### Your instructions
Only one stretch of the data below is needed. Output the lines from the one with "Go to FRANZ FRIENDS page" up to and including the one with "Open the Build", exactly as they stand.

### Source material

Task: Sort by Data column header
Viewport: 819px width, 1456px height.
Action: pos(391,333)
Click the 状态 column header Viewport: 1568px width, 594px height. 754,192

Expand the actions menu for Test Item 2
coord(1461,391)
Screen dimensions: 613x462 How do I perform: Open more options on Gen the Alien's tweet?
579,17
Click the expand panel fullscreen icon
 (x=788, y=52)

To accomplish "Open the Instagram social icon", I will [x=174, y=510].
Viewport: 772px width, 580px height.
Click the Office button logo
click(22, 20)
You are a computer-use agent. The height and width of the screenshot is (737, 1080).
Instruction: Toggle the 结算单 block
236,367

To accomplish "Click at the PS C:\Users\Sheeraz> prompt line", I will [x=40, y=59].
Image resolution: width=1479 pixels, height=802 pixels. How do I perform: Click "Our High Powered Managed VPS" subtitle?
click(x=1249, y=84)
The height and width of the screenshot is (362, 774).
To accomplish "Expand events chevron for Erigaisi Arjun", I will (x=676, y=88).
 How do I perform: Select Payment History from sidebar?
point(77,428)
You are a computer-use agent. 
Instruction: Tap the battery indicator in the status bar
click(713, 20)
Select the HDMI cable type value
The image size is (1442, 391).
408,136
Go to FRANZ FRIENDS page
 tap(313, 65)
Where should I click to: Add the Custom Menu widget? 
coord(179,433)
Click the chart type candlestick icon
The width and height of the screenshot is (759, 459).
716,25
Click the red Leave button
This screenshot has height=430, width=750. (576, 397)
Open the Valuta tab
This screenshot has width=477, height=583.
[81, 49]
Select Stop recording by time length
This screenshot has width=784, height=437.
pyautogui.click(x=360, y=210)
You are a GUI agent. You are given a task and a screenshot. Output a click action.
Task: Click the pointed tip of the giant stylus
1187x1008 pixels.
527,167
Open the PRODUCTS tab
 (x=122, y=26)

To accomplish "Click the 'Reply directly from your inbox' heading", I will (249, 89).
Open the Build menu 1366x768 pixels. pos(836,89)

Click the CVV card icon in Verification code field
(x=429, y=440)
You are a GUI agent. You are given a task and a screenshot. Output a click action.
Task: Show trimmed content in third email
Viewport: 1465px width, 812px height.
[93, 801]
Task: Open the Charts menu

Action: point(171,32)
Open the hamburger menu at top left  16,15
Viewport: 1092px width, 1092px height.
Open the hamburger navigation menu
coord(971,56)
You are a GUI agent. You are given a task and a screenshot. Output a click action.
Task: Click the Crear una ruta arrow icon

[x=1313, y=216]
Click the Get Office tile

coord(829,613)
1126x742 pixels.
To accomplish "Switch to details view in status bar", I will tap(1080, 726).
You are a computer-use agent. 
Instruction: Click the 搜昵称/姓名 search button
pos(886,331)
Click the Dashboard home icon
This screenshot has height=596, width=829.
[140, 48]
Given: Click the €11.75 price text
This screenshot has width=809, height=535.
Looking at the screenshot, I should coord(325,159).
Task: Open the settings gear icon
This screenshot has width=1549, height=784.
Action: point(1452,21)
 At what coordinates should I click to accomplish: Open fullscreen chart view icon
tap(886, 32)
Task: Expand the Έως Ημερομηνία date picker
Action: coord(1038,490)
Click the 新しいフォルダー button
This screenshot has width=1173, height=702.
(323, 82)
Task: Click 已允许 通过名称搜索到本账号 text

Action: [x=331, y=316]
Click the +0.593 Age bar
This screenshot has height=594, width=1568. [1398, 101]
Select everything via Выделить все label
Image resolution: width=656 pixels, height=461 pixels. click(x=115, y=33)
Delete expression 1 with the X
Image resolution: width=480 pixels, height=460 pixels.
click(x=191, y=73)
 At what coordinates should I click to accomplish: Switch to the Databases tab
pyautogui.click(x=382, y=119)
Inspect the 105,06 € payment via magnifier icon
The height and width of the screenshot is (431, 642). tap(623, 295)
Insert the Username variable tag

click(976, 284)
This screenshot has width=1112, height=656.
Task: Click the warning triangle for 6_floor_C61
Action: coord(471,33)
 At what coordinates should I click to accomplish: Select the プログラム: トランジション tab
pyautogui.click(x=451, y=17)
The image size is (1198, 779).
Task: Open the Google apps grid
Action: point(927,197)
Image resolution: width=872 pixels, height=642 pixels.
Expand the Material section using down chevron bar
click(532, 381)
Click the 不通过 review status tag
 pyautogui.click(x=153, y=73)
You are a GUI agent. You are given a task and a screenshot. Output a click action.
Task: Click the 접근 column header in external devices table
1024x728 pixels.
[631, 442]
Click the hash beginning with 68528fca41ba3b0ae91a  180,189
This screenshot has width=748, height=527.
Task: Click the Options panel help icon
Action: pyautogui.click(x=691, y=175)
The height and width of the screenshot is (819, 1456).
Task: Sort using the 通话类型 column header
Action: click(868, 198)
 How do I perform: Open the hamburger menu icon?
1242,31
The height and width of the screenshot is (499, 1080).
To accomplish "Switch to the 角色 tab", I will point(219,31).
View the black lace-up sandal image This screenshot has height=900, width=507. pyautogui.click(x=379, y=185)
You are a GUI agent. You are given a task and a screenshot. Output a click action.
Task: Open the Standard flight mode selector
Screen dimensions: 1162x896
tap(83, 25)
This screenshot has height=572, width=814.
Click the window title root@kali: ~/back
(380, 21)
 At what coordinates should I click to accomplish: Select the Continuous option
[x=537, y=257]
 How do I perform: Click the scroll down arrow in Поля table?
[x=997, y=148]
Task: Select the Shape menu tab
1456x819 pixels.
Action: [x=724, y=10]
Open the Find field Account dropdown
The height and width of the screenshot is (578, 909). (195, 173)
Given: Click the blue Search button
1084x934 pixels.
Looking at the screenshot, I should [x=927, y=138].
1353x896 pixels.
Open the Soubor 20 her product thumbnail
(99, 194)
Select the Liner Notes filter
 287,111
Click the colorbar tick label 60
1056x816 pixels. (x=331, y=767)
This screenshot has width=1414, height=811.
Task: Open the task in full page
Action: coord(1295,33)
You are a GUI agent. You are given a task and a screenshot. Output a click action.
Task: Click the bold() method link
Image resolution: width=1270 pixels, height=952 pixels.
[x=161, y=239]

### Answer box
Go to FRANZ FRIENDS page
 tap(313, 65)
Where should I click to: Add the Custom Menu widget? 
coord(179,433)
Click the chart type candlestick icon
The width and height of the screenshot is (759, 459).
716,25
Click the red Leave button
This screenshot has height=430, width=750. (576, 397)
Open the Valuta tab
This screenshot has width=477, height=583.
[81, 49]
Select Stop recording by time length
This screenshot has width=784, height=437.
pyautogui.click(x=360, y=210)
You are a GUI agent. You are given a task and a screenshot. Output a click action.
Task: Click the pointed tip of the giant stylus
1187x1008 pixels.
527,167
Open the PRODUCTS tab
 (x=122, y=26)

To accomplish "Click the 'Reply directly from your inbox' heading", I will (249, 89).
Open the Build menu 1366x768 pixels. pos(836,89)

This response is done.